Eating disorders are not beautiful, fragile rays of sunshine floating inside you as you weightlessly take each step, delicately refusing food with a tinkle of laughter, effortlessly avoiding thoughts of calories whilst engaging in a conversation with a friend over a cup of green tea, cigarette in hand, tendrils of smoke drifting above your head, dazzling everyone with your frailty, proudly showing off your bones with a smile on your face.
No, eating disorders are fingers dancing nervously across collarbones and dark circles under your eyelids. Eating disorders are waking up and realising they you have been feeling your hipbones in your sleep. They are the constant and never-ending thoughts of food, weight, exercise, and calories. They are the persistent temptations that you have to work at every second not to give in to. They are insomnia, or sleep plagued with nightmares about binging, anxiety about food, or dreams of being as thin as you wish to be. They are waking up and finding that you are not. They are tidal waves of self-deprecating insults. They are emotional, verbal, and physical abuse, by yourself to yourself. They are bruises appearing with every slight knock. They are glassy-eyed walks to the cupboards, stuffing yourself full with everything that you can find. They are the returning soul, suddenly realising how much you have eaten. They are being bent over the toilet, fingers down throat, spewing vomit into water that gets splashed back into your own face. They are chest pains. They are a raw, burning throat. They are burst blood vessels, and streaming eyes. They are shaking legs. They are having part of you taken away bit by bit until you can enjoy nothing, until there is nothing left to you but numbers and darkness and misery. They are obsession. They are having your relationships destroyed because you are a walking eating disorder who can no longer enjoy or engage in anything else because your mind is too consumed by thoughts to do with food. They are not being able to focus on a conversation because you are either too hungry or you are looking at how your legs look when you are sat down, when they are crossed, when they are apart. They are the development of dissociation, anxiety, obsessive and compulsive tendencies, and depression in one go. They are viewing yourself as fat in every item of clothing that you own. They are daily routines that you cannot and will not change. They are weighing yourself at least every morning and having your mood depend on the number shown. They are weighing out every item of food that you eat so you know the exact calorie content. They are tears and razorblades and despair.
# # # # # # #
Required action 1 –
Answer each question from the eating disorders passage:
(a) What drink is shared with a friend in the opening sentence?
(b) What appears with every slight knock?
(c) How often, at minimum, does the weighing of oneself take place?
Required action 2 – Render this sentence from the eating disorders passage in Spanish: "They are daily routines that you cannot and will not change."
Required action 3 – From the eating disorders passage, write out the section starting at "Eating disorders are not" and ending at "on your face.".
Rely only on the eating disorders passage above when answering.
# # # # # # #
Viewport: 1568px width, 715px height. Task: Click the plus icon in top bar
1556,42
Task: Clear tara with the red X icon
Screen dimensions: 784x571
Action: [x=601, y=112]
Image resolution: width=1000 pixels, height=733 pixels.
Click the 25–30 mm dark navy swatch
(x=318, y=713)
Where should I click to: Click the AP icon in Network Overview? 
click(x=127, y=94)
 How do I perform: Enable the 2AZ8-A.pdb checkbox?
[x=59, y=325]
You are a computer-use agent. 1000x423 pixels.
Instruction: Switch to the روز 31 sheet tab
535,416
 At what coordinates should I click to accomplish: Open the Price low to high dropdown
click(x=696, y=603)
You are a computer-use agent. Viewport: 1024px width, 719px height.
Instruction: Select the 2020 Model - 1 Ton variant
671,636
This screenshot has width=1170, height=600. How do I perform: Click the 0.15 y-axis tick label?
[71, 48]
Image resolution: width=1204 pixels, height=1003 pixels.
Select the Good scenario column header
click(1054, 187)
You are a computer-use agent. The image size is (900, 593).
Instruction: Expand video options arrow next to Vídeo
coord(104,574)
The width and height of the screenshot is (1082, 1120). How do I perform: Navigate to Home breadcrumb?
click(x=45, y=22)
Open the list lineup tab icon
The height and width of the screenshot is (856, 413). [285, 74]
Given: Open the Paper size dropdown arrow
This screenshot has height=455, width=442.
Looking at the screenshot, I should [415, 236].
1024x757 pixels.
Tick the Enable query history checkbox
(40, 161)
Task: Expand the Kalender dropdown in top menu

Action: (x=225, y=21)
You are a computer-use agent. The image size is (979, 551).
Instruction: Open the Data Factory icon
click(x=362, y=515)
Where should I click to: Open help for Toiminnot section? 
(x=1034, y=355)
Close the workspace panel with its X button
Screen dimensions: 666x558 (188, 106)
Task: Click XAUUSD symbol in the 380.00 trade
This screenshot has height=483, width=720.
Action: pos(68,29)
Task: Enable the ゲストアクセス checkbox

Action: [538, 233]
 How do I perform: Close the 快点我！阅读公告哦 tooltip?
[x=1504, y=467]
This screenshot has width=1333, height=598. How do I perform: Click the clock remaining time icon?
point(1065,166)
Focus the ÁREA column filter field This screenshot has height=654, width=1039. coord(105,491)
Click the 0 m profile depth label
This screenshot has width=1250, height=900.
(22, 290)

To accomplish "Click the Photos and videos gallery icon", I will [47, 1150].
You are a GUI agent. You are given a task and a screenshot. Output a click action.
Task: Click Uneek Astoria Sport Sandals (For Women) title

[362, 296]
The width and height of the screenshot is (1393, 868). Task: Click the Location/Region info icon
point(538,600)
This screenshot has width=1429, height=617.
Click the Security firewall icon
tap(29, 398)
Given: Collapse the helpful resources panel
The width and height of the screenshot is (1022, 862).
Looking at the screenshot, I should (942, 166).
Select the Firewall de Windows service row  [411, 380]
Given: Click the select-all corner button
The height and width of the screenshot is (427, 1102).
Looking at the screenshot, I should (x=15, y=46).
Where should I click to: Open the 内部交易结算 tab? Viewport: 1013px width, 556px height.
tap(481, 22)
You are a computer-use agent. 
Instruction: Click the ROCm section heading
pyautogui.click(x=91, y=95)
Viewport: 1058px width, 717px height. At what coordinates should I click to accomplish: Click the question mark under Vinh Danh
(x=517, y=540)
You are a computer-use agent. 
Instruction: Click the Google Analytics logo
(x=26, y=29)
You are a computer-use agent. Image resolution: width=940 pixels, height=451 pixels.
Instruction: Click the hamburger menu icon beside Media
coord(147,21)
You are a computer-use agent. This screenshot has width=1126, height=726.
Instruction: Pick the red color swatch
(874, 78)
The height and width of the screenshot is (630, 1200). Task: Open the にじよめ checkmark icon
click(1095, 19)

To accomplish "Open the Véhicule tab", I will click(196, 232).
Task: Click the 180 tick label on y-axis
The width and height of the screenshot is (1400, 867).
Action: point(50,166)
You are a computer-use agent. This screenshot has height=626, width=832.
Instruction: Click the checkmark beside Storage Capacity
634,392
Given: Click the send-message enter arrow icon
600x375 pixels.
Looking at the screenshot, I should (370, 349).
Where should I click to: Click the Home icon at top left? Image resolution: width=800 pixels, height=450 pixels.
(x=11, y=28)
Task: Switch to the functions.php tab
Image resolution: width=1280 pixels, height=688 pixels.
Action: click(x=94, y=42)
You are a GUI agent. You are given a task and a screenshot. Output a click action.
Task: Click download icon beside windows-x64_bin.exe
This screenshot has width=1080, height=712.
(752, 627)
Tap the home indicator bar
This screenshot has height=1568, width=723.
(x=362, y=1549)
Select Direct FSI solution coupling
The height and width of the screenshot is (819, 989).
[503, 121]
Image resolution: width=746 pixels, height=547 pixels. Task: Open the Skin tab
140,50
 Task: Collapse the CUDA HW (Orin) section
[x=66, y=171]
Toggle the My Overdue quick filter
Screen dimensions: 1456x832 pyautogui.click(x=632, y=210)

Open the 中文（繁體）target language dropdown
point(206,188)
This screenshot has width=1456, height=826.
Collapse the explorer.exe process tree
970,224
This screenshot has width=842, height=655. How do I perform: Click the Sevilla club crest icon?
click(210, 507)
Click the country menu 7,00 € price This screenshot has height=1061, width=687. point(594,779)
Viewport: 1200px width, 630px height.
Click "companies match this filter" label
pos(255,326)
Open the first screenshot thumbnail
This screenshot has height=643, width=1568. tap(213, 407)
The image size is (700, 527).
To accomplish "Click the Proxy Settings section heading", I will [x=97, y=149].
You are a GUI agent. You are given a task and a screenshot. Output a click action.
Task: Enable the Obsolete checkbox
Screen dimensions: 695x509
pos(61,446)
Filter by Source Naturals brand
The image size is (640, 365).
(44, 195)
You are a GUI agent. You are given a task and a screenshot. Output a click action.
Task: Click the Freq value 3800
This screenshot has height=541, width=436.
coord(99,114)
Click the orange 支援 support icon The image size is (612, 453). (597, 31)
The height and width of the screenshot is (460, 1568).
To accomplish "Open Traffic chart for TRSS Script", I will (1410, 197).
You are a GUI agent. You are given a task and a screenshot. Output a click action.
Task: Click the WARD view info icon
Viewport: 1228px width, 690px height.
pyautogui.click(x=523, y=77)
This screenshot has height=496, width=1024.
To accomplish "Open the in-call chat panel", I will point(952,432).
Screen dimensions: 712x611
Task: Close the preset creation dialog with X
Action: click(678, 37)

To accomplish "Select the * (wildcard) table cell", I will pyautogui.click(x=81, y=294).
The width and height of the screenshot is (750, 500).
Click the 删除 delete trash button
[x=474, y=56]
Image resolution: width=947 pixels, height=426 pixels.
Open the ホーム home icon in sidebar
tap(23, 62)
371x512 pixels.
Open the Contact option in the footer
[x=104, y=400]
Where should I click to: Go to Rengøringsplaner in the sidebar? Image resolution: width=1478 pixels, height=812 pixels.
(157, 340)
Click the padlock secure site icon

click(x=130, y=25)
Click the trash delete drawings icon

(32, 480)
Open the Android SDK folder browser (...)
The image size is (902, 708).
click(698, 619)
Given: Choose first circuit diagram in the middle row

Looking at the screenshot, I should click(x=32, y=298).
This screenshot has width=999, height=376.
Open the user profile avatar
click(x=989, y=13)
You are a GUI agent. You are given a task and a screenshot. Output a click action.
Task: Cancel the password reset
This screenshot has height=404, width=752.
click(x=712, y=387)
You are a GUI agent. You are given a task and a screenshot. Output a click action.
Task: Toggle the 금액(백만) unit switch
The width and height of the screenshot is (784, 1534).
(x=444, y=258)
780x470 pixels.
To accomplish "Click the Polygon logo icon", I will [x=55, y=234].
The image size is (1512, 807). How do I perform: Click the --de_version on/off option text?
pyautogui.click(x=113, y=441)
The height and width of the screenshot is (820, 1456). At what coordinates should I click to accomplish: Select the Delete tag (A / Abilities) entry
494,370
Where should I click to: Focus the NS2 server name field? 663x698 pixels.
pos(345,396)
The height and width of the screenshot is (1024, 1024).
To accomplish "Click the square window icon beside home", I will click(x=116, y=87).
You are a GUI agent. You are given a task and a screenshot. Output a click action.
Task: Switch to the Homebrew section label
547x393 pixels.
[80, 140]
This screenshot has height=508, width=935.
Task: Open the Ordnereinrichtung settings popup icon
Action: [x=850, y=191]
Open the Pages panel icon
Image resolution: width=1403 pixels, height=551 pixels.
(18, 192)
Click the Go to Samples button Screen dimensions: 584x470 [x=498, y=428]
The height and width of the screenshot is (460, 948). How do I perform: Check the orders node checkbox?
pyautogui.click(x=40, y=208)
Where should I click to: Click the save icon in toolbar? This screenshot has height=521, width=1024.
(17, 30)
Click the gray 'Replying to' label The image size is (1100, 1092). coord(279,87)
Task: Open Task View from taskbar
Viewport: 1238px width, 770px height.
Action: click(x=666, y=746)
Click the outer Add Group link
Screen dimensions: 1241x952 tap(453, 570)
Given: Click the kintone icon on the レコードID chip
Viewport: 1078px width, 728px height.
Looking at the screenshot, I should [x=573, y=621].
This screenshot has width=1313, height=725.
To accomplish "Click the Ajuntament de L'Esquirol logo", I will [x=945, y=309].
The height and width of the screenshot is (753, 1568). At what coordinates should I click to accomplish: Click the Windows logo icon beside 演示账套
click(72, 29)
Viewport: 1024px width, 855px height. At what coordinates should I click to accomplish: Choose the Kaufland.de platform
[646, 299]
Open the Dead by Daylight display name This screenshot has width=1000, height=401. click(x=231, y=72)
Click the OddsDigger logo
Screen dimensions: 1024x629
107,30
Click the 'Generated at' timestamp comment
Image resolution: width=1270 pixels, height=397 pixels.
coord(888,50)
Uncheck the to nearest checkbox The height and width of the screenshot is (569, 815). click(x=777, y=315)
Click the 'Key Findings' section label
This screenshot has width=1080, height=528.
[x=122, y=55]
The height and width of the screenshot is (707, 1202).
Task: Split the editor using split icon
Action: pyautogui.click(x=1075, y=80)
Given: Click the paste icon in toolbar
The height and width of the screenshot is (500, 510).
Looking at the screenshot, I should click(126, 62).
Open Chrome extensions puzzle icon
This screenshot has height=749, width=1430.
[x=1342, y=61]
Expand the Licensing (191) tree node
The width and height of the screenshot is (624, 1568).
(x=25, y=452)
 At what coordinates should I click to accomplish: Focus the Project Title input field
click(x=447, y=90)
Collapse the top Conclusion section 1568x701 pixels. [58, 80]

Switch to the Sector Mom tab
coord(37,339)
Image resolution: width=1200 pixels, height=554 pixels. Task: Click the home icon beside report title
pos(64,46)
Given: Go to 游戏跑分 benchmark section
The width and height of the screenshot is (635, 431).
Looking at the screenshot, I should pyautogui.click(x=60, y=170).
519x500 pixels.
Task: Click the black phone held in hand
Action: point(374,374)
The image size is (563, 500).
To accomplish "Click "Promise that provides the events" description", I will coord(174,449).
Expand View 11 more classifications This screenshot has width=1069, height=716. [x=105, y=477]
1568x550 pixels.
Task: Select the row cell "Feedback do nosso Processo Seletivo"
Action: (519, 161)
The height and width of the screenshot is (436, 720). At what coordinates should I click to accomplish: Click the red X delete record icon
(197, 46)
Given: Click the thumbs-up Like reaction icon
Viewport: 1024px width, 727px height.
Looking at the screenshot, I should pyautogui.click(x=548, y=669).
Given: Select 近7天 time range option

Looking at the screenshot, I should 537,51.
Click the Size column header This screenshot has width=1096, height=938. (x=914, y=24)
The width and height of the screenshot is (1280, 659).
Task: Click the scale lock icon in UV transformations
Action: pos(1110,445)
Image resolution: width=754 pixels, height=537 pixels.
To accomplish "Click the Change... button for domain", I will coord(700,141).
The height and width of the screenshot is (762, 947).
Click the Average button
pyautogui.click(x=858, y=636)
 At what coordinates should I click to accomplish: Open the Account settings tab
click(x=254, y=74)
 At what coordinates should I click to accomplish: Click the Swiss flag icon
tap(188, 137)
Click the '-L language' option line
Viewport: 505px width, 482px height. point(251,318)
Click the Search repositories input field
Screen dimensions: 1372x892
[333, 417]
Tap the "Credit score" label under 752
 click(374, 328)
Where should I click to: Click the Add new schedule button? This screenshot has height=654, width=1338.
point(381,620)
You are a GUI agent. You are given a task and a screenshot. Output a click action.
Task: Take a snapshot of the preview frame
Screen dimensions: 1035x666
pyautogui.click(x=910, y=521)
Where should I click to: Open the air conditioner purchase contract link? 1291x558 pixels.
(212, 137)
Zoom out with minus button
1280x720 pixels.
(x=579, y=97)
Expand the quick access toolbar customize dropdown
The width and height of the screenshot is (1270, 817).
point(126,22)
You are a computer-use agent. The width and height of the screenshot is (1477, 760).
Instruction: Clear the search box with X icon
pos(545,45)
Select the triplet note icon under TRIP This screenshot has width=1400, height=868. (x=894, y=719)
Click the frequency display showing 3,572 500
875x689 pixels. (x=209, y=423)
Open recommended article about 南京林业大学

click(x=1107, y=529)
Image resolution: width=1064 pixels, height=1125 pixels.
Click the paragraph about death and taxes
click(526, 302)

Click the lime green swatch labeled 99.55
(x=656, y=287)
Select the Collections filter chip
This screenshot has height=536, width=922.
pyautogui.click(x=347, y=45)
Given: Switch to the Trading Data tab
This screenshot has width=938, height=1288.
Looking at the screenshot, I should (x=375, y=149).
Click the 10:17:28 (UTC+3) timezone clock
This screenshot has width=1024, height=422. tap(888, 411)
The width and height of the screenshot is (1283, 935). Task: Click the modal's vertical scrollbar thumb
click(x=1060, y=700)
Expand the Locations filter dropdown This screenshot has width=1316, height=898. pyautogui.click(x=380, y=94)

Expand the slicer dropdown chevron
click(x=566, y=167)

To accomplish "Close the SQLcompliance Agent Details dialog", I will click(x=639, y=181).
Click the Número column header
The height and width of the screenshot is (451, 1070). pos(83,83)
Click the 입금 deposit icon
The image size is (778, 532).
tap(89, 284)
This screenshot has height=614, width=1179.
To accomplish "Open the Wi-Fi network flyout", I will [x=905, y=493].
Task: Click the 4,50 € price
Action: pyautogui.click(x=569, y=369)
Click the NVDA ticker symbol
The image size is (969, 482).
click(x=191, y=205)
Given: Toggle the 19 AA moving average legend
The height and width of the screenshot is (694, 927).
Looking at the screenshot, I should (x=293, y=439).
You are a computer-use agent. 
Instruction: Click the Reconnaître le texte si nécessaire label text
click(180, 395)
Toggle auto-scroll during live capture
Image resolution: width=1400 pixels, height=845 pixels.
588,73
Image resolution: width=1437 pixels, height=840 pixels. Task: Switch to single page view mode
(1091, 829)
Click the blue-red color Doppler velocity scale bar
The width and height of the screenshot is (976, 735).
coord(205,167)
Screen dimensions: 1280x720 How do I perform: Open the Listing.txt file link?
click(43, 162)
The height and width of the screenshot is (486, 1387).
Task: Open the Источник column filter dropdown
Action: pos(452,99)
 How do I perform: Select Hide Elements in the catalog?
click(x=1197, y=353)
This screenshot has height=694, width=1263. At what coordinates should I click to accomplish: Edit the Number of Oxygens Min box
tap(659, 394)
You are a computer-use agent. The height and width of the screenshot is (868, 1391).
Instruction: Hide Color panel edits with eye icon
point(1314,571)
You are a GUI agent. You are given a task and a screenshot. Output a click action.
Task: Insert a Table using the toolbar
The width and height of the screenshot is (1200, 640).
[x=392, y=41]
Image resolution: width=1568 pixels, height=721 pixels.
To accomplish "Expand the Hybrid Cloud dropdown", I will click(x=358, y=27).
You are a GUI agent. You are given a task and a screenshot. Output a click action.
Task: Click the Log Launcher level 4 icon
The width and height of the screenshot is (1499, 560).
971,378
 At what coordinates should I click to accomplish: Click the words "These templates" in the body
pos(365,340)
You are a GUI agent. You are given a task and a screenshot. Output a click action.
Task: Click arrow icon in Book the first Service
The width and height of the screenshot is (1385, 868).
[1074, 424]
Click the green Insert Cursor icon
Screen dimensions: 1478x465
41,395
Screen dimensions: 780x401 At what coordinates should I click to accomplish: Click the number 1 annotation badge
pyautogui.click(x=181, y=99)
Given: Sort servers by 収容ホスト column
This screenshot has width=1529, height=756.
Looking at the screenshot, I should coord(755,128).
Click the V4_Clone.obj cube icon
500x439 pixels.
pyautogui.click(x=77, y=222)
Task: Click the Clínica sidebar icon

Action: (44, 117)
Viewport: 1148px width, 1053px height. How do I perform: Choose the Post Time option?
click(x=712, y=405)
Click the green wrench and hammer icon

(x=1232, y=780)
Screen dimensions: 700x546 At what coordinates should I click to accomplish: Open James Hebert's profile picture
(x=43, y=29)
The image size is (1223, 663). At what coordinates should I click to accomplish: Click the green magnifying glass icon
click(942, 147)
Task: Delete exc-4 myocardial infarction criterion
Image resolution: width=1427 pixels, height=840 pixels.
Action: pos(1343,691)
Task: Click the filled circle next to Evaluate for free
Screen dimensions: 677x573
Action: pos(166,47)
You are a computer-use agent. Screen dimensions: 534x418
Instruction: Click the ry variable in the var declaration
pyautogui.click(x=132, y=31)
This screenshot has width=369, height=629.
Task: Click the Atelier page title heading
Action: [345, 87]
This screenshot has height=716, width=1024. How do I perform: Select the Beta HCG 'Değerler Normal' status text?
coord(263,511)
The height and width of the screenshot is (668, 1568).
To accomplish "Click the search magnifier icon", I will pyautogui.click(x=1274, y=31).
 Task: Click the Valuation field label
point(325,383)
# # # # # # #
Exercise answer 1 –
(a) A cup of green tea.
(b) Bruises.
(c) At least every morning.

Exercise answer 2 – Son rutinas diarias que no puedes cambiar y que no cambiarás.

Exercise answer 3 –
Eating disorders are not beautiful, fragile rays of sunshine floating inside you as you weightlessly take each step, delicately refusing food with a tinkle of laughter, effortlessly avoiding thoughts of calories whilst engaging in a conversation with a friend over a cup of green tea, cigarette in hand, tendrils of smoke drifting above your head, dazzling everyone with your frailty, proudly showing off your bones with a smile on your face.